Question : Verify Cayley Hamilton theorem for the following matrix
\[A=\left(\begin{matrix}1&-1&1\\2&-1&0\\1&0&0\end{matrix}\right) \]
Solution :
Let
\[A=\left(\begin{matrix}1&-1&1\\2&-1&0\\1&0&0\end{matrix}\right)\]
Then Characteristics equation of A is
\[\left|A-xI\right|=0\]
\[\left|\begin{matrix}1-x&-1&1\\2&-1-x&0\\1&0&-x\end{matrix}\right|=0\]
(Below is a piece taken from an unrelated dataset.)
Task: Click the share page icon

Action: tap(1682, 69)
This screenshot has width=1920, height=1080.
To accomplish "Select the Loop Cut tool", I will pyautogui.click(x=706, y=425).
\[\left(1-x\right)\left(-x\left(-1-x\right)-0\right)-\left(-1\right)\left(-2x-0\right)+1\left(-\left(-1-x\right)\right)=0\]
\[x-x^3-2x+1+x=0\]
\[x^3-1=0 \]
In order to verify Caley Hamilton theorem for the matrix A we shall prove that
\[A^3-I=0 \\\ (1)\]
Where I is a 3 by 3 identity matrix. for the given matrix
\[ A^2=\left(\begin{matrix}1&-1&1\\2&-1&0\\1&0&0\end{matrix}\right)\left(\begin{matrix}1&-1&1\\2&-1&0\\1&0&0\end{matrix}\right)=\left(\begin{matrix}0&0&1\\0&-1&2\\1&-1&1\end{matrix}\right)\]
\[A^3=A^2A=\left(\begin{matrix}0&0&1\\0&-1&2\\1&-1&1\end{matrix}\right)\left(\begin{matrix}1&-1&1\\2&-1&0\\1&0&0\end{matrix}\right)\]
\[=\left(\begin{matrix}1&0&0\\0&1&0\\0&0&1\end{matrix}\right)=I\]
\[A^3-I=0 \\\\ (2)\]
Since eqns (1) and (2) are same.
This verifies Caley Hamilton theorem for the given matrix.